If you serve the static bundle yourself, replicate that shape:

  • Document root → ${pkgs.open-design.web} (or packages.<system>.web).
  • Reverse-proxy /api/*, /artifacts/*, /frames/* to the daemon's bind address; /api/* must stream chunks immediately and skip response compression.
  • SPA fallback for unmatched paths → index.html.

The static-server's environment does not need any Open Design env vars — but the daemon's environment usually does, because its same-origin gate is built from OD_BIND_HOST:port (loopback hosts included). The browser's Origin and Host are whatever your proxy exposes, so unless that matches 127.0.0.1:<daemon-port> exactly, the daemon will 403 every PUT/POST until told otherwise:

Your custom-server setup What to set on the daemon
Proxy at http://127.0.0.1:<daemon-port> (same host, same port — unusual) Nothing.
Proxy at a loopback host but different port (e.g. http://127.0.0.1:8080 while daemon is on :7457) Either extraEnv.OD_WEB_PORT = "8080" (whitelists 8080 on every loopback host) or services.open-design.webFrontend.allowedOrigins.
Proxy on any non-loopback host (LAN IP, mDNS name, Tailscale name, public domain — https://od.example.com, http://laptop.local:5174, …) services.open-design.webFrontend.allowedOrigins = [ "<full origin>" ]. List every scheme + host[:port] combo a browser might load the SPA from.

webFrontend.allowedOrigins is forwarded to the daemon as OD_ALLOWED_ORIGINS; if you run the daemon outside the modules, export OD_ALLOWED_ORIGINS directly with the same shape (see section (3)). The variable widens only the general /api/* gate — connector-credential and live-artifact preview/refresh routes stay strictly loopback-only by design.
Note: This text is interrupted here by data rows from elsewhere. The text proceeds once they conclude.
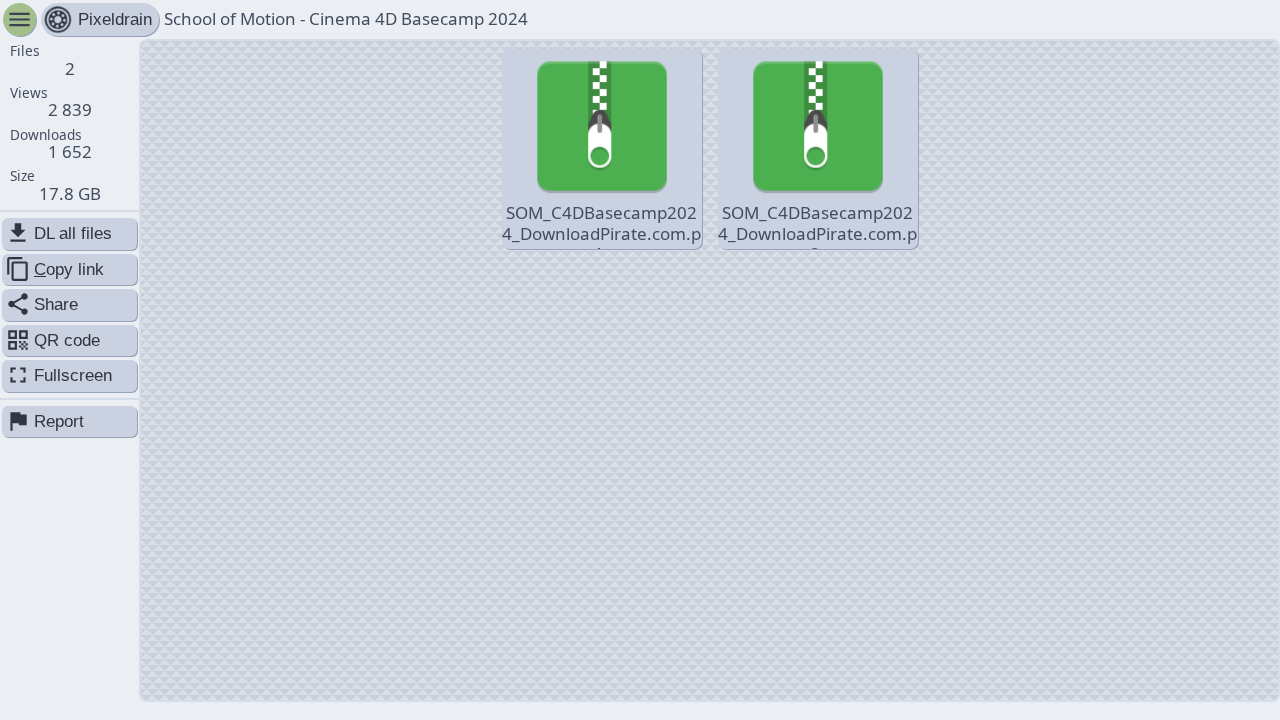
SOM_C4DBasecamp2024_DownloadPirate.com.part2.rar (817, 225)
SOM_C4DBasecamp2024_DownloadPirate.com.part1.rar (601, 225)
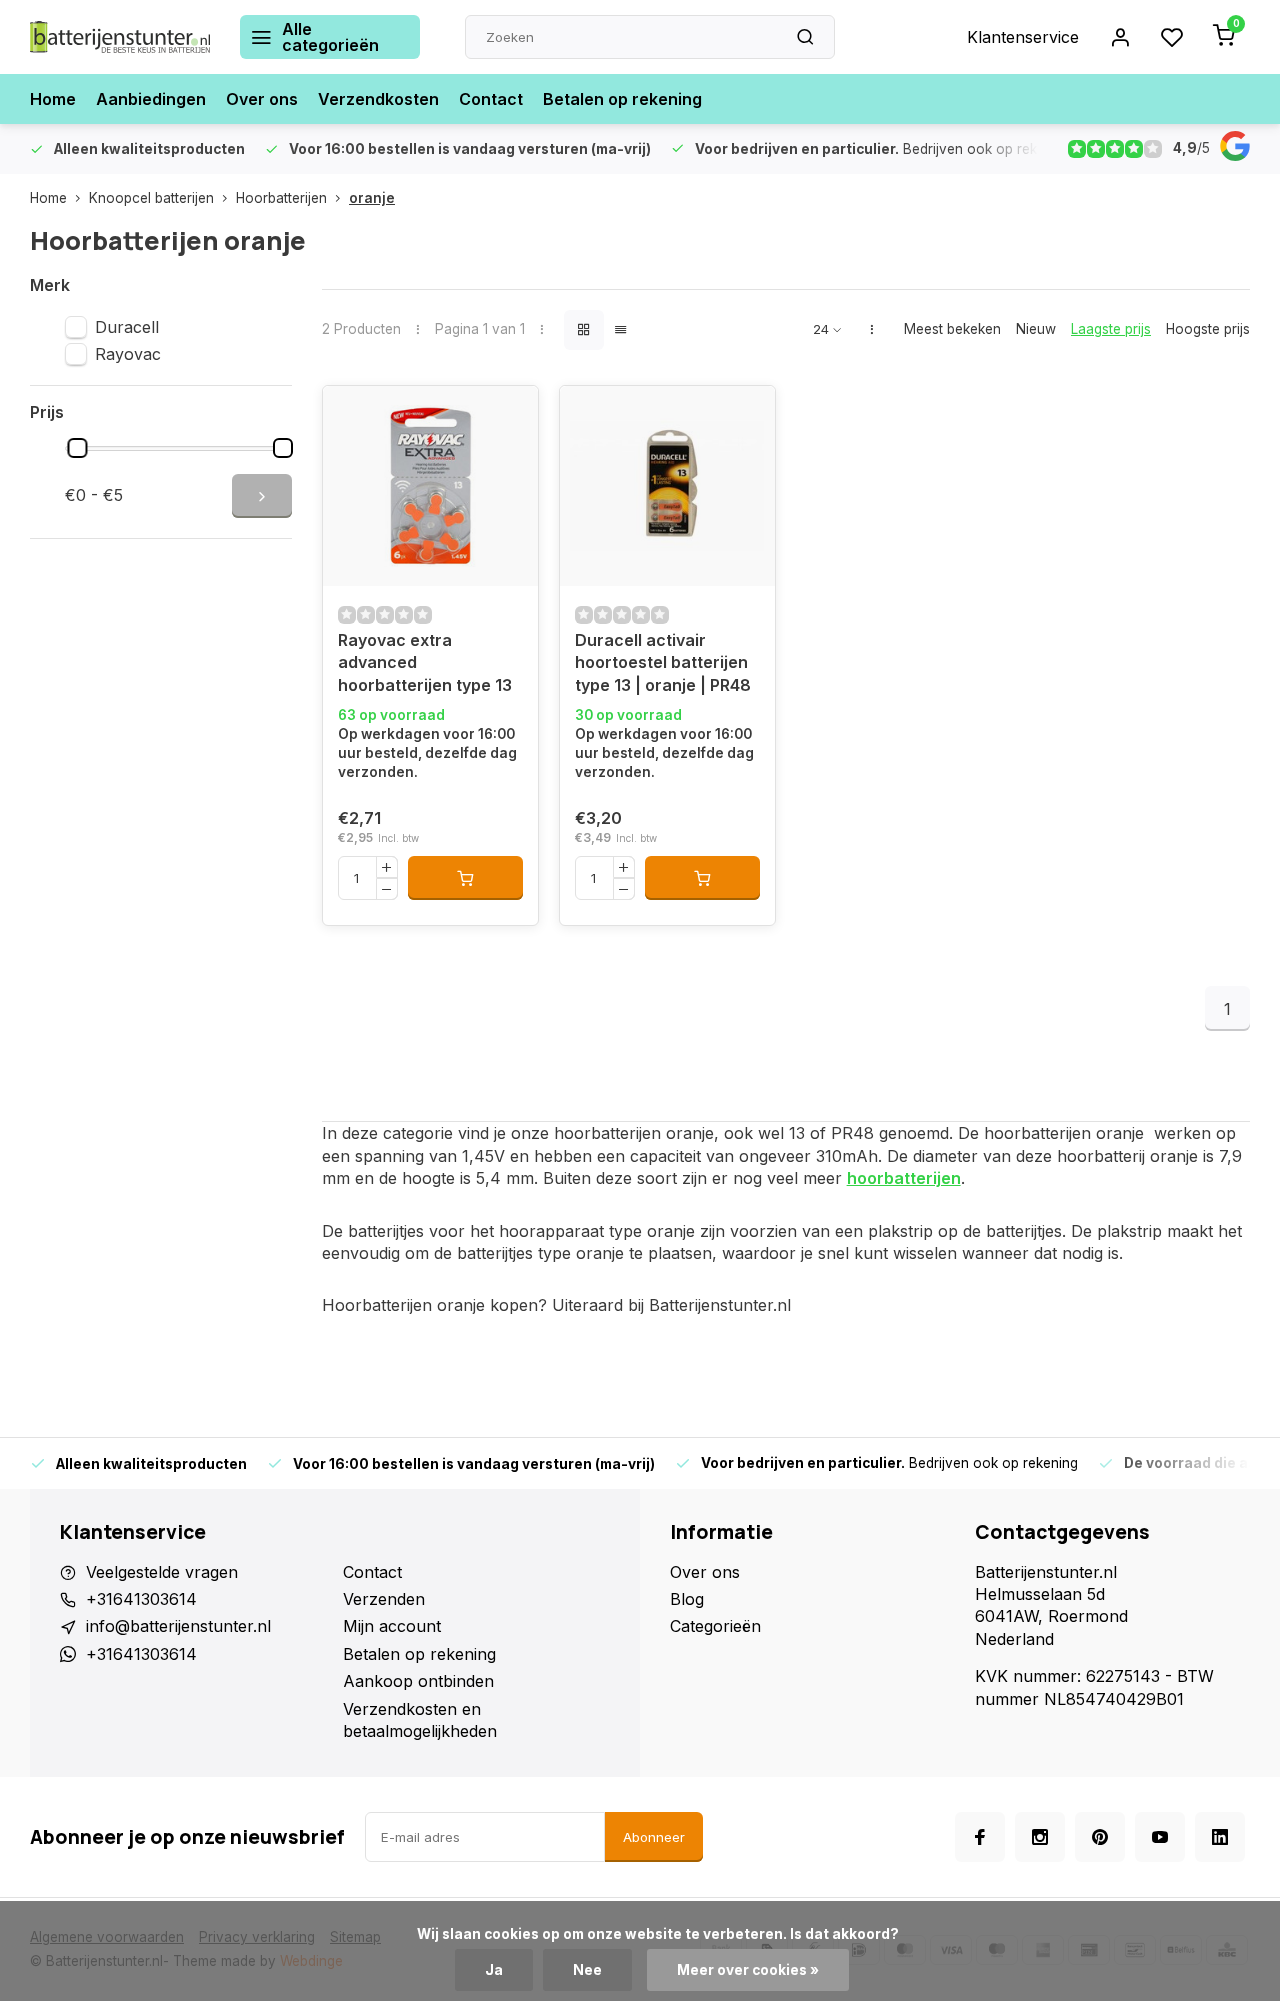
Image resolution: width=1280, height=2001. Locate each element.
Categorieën (715, 1626)
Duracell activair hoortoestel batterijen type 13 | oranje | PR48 (663, 662)
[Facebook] (980, 1837)
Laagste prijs (1111, 329)
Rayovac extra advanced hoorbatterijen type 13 (425, 662)
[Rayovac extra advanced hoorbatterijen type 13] (430, 486)
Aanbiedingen (151, 99)
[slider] (78, 448)
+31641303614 (141, 1599)
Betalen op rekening (622, 99)
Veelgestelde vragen (162, 1572)
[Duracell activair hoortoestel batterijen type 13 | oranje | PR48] (667, 486)
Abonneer (654, 1837)
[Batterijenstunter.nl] (120, 37)
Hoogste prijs (1208, 329)
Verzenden (384, 1599)
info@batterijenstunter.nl (178, 1626)
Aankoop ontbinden (418, 1681)
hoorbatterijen (904, 1178)
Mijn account (392, 1626)
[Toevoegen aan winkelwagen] (465, 878)
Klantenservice (1023, 37)
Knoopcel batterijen (151, 198)
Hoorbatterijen (281, 198)
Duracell (127, 327)
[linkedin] (1220, 1837)
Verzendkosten (378, 99)
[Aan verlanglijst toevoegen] (353, 416)
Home (53, 99)
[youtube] (1160, 1837)
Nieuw (1036, 329)
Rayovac (128, 354)
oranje (372, 198)
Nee (587, 1970)
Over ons (262, 99)
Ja (494, 1970)
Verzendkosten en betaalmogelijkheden (420, 1720)
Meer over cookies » (748, 1970)
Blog (687, 1599)
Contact (491, 99)
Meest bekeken (952, 329)
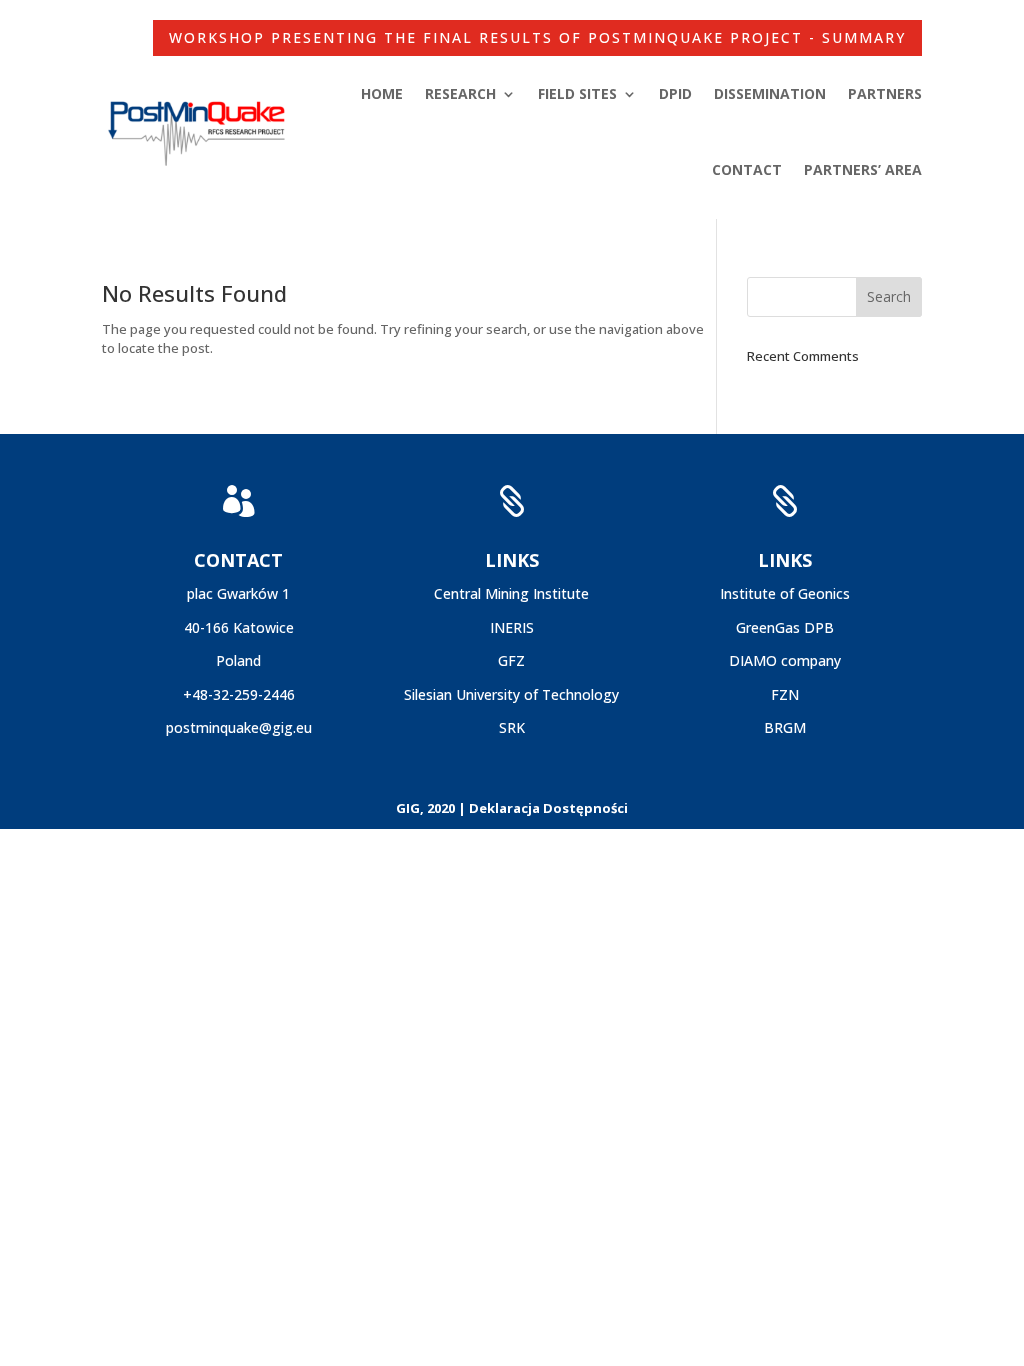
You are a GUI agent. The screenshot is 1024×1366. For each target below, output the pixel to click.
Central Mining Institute (511, 593)
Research (460, 93)
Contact (747, 169)
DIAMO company (785, 660)
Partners (885, 93)
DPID (675, 93)
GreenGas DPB (785, 627)
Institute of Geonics (785, 593)
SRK (512, 727)
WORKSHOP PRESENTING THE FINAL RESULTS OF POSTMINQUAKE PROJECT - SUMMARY (537, 37)
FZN (785, 694)
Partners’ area (863, 169)
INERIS (512, 627)
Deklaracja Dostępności (548, 808)
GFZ (511, 660)
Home (382, 93)
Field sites (577, 93)
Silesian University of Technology (511, 694)
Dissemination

(5) Secrets — DO NOT put them in your Nix config

The environmentFile option takes a path to a KEY=VALUE file that the service unit reads. Use it for BYOK API keys (Anthropic, OpenAI, Gemini), provider tokens, and anything else you do not want world-readable in /nix/store.

Recommended secret managers:

  • sops-nix — age- or PGP-encrypted YAML, decrypted into runtime files at activation.
  • agenix — age-encrypted single files, dropped into /run/agenix/ at boot.

Either renders to a file like /run/secrets/open-design.env; pass that path:

services.open-design.environmentFile = "/run/secrets/open-design.env";

Never inline a secret with pkgs.writeText or home.file.

First-build hash pinning

Both nix/package-daemon.nix and nix/package-web.nix vendor the pnpm store via a fixed-output derivation (pnpmDeps). The outputHash defaults to lib.fakeSha256 so nix build will fail with the expected hash printed. Copy that value into the matching pnpmDepsHash constant at the top of each file and re-run. Bump the hash whenever pnpm-lock.yaml changes.

CI

.github/workflows/nix-check.yml runs nix flake check on pushes to main and can also be started manually with workflow_dispatch. It is not a default pull request gate: the flake is a community installation and deployment surface, while regular PR validation stays focused on the primary product delivery checks. The flake check already builds the daemon and web checks declared in flake.nix.